» Задание: Перенесите строки, начиная со строки с «For every named» и до последней строки включительно, вместе с запросами, прибавив −138 к каждому числу в координатах ответов. Изображения в ответ не включайте.

» Строки для упражнения:

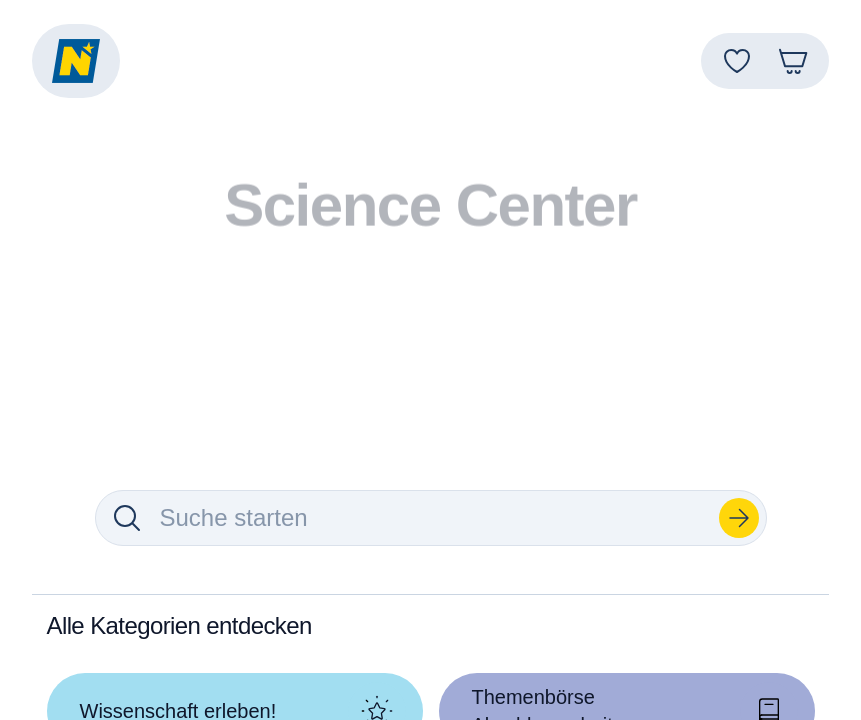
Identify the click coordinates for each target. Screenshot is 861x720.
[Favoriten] (737, 61)
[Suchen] (739, 518)
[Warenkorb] (793, 61)
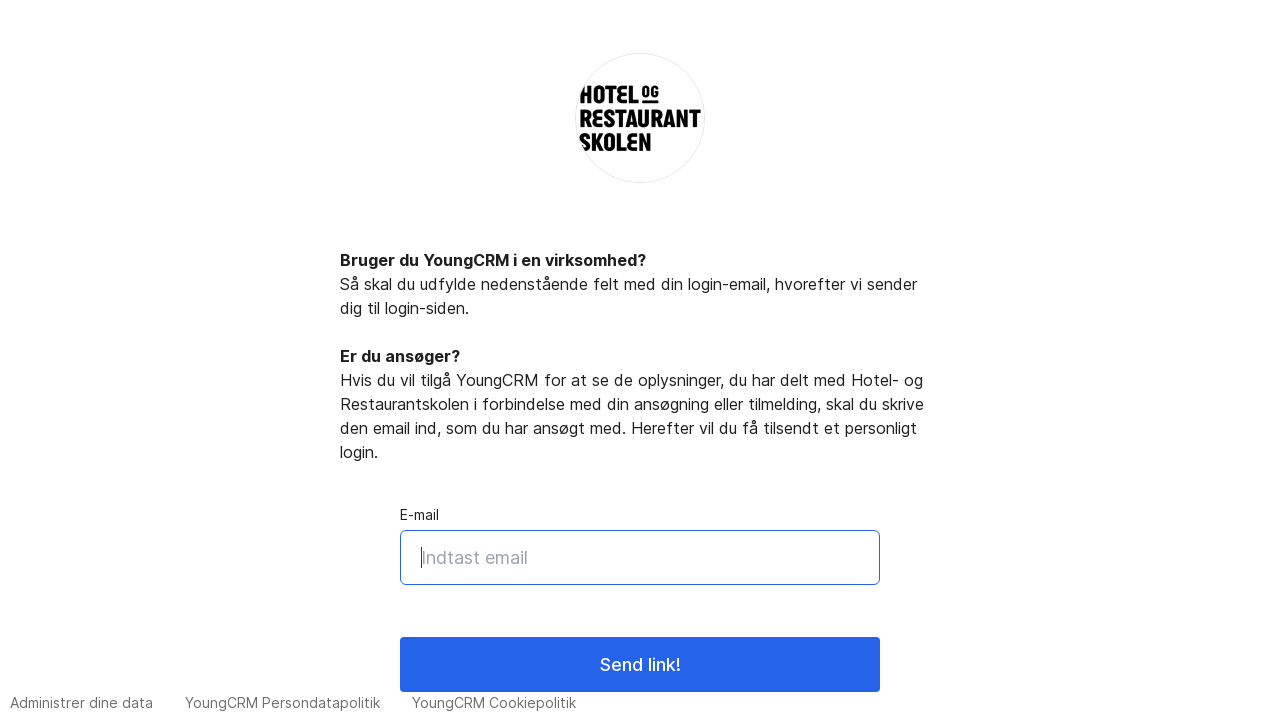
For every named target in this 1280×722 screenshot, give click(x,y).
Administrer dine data (81, 702)
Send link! (640, 664)
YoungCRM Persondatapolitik (282, 702)
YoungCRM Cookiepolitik (494, 702)
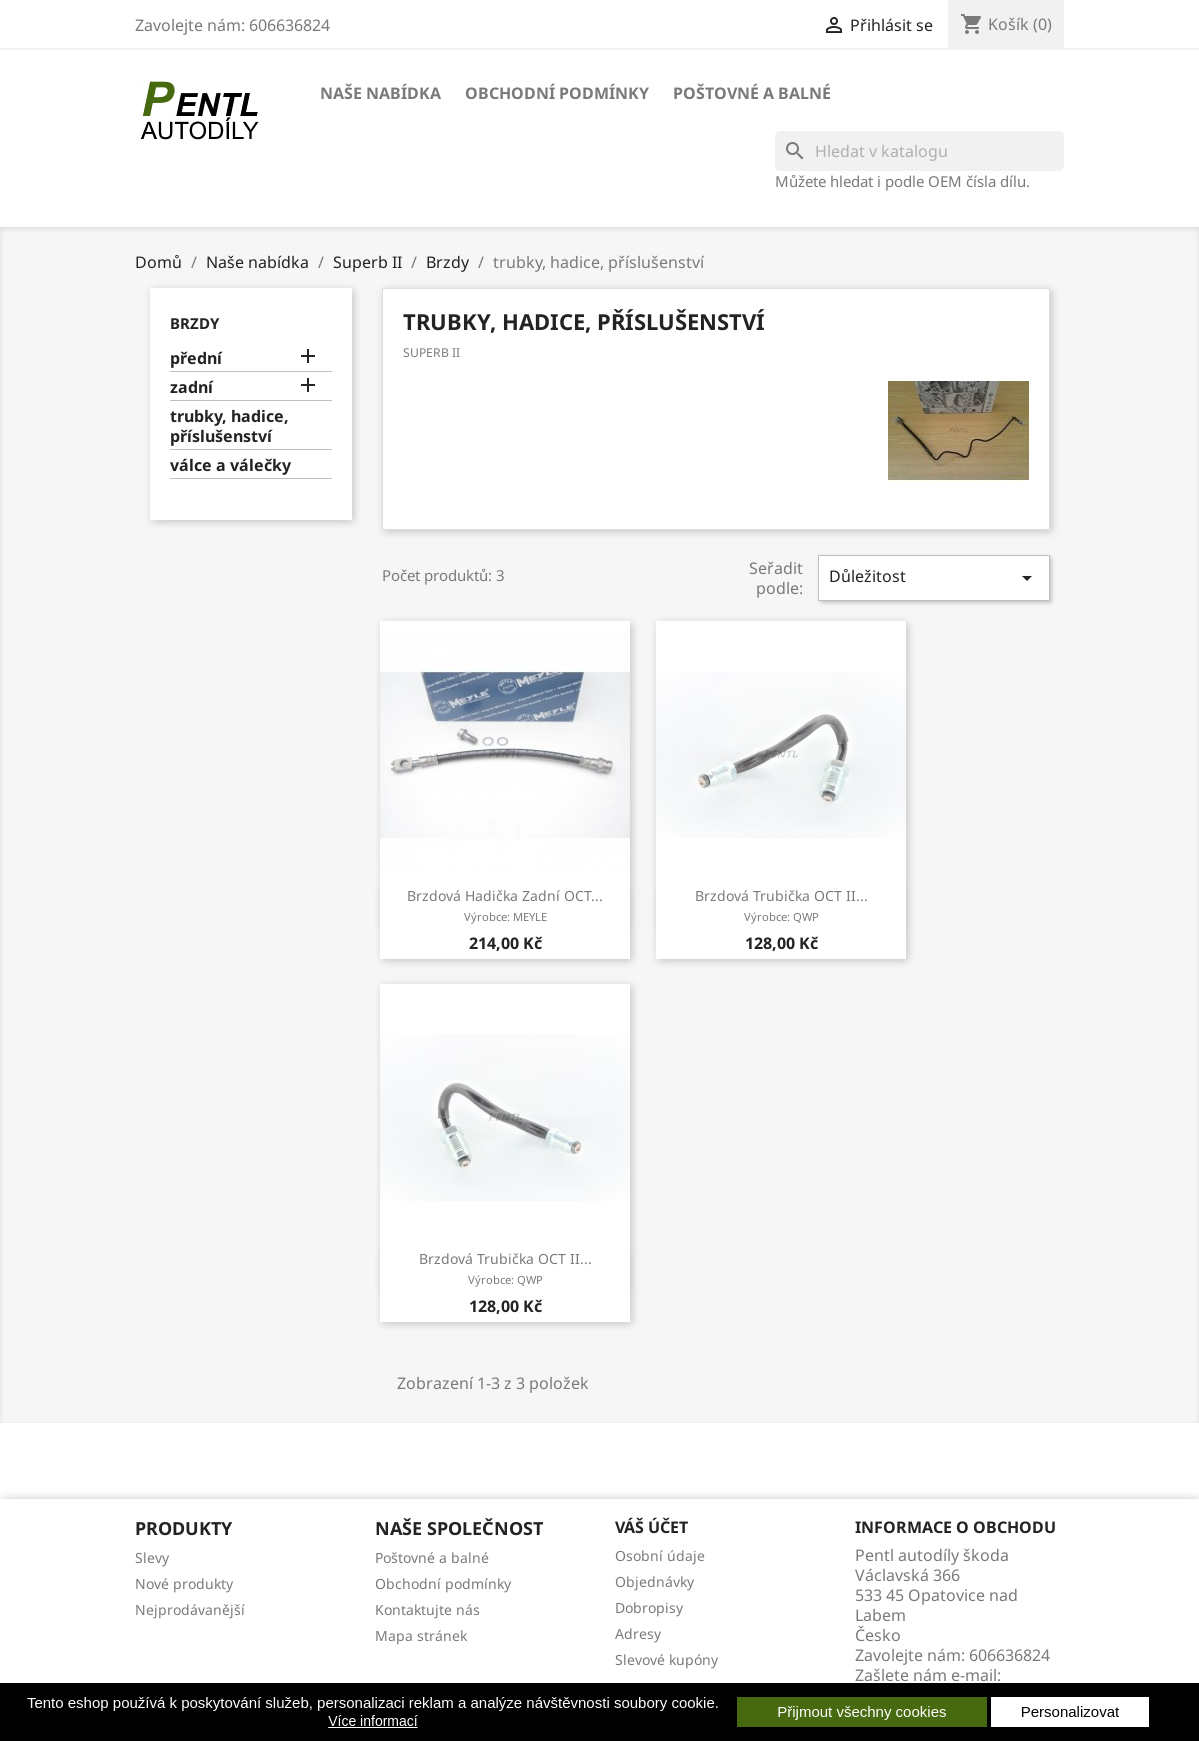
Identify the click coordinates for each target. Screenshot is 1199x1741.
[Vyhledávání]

» Решение задания:
For every named target in this 1280×722 screenshot, give click(x,y).
Administrer dine data (-57, 564)
Send link! (502, 526)
YoungCRM Persondatapolitik (144, 564)
YoungCRM Cookiepolitik (356, 564)
Identify the click coordinates for each target. Screenshot is 1199x1741.
[Vyhledávání]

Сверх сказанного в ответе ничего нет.